Our next question is from the line of [ Dhwanit ], an individual investor.
First of all, congratulations on a wonderful set of numbers. I had a couple of questions. First is with regards to -- there was a budget announcement on reduction of custom duty and [indiscernible] prices. Is that going to have any material impact on our business? Or is it going to be under some kind of increment in our profitability? And apart from that, is there anything special from this current budget which is actually good for our business? And my second question was with regards to our profitability. The current margin run rate, which we have, do you think we will be able to sustain or improve on this current rate in the next couple of years on the 24 months' time?
Yes. so let me go on the margin thing first. So I think given all the points that I just talked about on the HPP side, specialty side, on the CDMO side, et cetera. In Q4, we believe our margins will be similar or better, okay? Then what you will have to look at is -- you'll have to basically look at it on an annualized basis, what we do in FY '23, okay? That's the margin we will continue to deliver on and improve on as these newer projects in Dahej start getting reflected on an annualized basis. As I have mentioned before, our aim is to ensure that the baseline, the base business continues to deliver 25% plus/minus EBITDA and the newer projects could actually help us start getting closer to 30%. So that's been our continuous goal.

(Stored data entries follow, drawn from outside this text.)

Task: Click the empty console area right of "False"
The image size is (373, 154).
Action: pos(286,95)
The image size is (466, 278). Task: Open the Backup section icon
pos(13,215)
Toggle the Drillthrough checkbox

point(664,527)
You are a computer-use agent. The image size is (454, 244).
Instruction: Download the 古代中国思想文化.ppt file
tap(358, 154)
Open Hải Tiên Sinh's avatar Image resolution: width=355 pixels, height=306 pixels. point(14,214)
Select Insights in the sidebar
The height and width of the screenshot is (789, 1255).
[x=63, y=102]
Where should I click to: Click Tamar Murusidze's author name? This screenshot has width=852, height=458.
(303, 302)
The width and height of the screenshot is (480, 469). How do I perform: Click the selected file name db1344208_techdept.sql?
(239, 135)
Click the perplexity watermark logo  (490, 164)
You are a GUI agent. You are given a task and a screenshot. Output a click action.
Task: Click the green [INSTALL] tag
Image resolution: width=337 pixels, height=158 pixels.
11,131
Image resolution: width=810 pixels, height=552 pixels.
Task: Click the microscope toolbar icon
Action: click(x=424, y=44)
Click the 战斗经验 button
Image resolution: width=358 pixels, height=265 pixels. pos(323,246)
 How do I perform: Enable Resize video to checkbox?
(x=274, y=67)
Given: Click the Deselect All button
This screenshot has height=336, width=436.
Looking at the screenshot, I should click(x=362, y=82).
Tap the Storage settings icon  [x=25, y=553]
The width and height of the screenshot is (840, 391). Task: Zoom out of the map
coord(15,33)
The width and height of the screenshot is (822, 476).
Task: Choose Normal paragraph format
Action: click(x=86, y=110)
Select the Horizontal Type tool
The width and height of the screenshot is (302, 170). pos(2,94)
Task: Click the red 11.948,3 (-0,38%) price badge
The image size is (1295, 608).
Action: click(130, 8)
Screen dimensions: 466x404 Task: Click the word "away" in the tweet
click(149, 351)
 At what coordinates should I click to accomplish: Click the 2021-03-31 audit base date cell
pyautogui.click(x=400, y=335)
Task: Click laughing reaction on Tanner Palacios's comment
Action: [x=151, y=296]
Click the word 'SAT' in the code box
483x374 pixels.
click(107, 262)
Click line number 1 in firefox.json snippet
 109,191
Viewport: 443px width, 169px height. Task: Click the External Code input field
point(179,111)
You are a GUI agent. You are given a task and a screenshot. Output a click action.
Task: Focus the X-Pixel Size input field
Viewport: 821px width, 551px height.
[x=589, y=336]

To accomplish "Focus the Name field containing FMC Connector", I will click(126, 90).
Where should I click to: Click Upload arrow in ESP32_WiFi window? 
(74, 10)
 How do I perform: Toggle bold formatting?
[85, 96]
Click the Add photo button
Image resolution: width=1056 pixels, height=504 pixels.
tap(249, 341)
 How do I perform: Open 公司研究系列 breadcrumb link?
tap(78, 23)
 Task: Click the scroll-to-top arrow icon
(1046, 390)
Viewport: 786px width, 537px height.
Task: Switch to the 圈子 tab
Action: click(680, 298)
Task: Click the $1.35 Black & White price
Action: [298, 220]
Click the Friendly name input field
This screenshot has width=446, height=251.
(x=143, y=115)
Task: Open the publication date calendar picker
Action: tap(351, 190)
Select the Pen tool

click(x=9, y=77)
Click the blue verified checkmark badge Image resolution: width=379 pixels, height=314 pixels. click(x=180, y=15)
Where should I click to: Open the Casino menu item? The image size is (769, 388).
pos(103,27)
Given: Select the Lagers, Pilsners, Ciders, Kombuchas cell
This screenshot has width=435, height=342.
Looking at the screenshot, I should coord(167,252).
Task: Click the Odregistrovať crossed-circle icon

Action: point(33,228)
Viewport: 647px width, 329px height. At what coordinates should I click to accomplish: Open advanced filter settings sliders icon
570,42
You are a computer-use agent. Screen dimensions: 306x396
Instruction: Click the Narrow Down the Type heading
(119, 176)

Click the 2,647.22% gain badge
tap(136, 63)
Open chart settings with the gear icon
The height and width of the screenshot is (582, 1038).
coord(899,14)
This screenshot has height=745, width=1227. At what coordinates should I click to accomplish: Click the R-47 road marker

And as these newer projects start constituting a larger percentage of our overall sales, you will actually see the overall margin profile of the company getting close to -- so from 25% plus/minus, it will get to 30% plus/minus. So directionally, that commentary still remains valid. On the floor [indiscernible] duty, you know that most of the floor [indiscernible] that we use is basically used for converting into molecules, which are exported. So the duty doesn't really play any role in that. But yes, for whatever gets consumed locally, domestically, there the duty plays a role, but that's not a significant portion of that. We've actually seen the maximum impact on an annualized basis, it's going to be about INR 4 crores to INR 5 crores, not much.
Ladies and gentlemen, we take that as the last question. I now hand the conference over to Mr. Radhesh Welling for closing comments.
Thank you. So I would like to thank everyone for taking time out and joining on the call. I hope we have been able to respond to your queries adequately. If you have any further queries, you may reach out to our Investor Relations partner, Orient Capital. Thank you very much, and have a good day.
Thank you very much, sir. Ladies and gentlemen, on behalf of Navin Fluorine International Limited, that concludes this conference call. Thank you for joining us. You may now disconnect your lines.